Change "icon" to "button" in the data from the line containing "Open the hamburger menu icon" through the end of the data, inclusive, and reproduce those lines with everything else left the same.

Rows from a dataset:
* * *

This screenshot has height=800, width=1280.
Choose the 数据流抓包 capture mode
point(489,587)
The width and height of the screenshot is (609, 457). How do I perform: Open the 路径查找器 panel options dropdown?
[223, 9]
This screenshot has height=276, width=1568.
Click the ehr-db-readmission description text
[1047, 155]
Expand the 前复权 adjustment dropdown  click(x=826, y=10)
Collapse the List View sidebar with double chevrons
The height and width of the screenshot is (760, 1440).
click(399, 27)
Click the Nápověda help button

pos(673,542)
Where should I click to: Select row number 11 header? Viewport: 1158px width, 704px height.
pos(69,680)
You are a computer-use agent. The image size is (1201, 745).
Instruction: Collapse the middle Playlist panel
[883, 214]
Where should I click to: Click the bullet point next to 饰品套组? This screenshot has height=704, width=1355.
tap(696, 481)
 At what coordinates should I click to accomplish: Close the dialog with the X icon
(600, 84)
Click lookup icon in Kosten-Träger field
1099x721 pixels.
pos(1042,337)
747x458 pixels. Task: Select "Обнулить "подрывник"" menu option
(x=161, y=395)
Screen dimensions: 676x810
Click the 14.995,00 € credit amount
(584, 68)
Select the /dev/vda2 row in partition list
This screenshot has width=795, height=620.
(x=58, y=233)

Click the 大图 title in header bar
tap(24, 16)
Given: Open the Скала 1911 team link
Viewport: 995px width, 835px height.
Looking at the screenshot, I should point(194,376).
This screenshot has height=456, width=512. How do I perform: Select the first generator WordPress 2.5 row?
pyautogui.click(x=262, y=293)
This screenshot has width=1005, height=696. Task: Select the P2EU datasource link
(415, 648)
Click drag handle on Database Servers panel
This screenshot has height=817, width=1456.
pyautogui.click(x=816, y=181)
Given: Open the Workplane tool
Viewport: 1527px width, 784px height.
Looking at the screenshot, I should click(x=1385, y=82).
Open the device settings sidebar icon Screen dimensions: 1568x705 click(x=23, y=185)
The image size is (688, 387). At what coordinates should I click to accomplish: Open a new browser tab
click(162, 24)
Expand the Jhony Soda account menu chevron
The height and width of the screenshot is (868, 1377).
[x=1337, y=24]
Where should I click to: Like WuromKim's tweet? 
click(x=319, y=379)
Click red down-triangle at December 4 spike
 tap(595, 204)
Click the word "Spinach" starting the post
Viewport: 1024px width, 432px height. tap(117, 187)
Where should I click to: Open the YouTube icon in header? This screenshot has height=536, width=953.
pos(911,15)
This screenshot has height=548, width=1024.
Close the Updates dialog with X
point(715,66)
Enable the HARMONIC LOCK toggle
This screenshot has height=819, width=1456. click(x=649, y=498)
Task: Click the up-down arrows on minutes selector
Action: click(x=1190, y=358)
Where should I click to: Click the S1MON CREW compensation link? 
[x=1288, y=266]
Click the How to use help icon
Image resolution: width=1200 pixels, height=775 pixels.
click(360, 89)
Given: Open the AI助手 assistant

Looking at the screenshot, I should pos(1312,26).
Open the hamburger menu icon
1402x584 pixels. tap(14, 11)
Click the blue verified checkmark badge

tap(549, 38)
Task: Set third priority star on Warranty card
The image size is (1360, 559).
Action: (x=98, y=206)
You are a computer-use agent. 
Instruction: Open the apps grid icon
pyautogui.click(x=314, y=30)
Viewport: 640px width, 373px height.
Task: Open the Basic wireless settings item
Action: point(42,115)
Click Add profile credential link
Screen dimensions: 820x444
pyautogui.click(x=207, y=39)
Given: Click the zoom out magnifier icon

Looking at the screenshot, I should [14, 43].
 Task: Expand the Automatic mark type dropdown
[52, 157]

* * *

• Final result
Open the hamburger menu button
1402x584 pixels. tap(14, 11)
Click the blue verified checkmark badge

tap(549, 38)
Task: Set third priority star on Warranty card
The image size is (1360, 559).
Action: (x=98, y=206)
You are a computer-use agent. 
Instruction: Open the apps grid button
pyautogui.click(x=314, y=30)
Viewport: 640px width, 373px height.
Task: Open the Basic wireless settings item
Action: point(42,115)
Click Add profile credential link
Screen dimensions: 820x444
pyautogui.click(x=207, y=39)
Given: Click the zoom out magnifier button

Looking at the screenshot, I should [14, 43].
 Task: Expand the Automatic mark type dropdown
[52, 157]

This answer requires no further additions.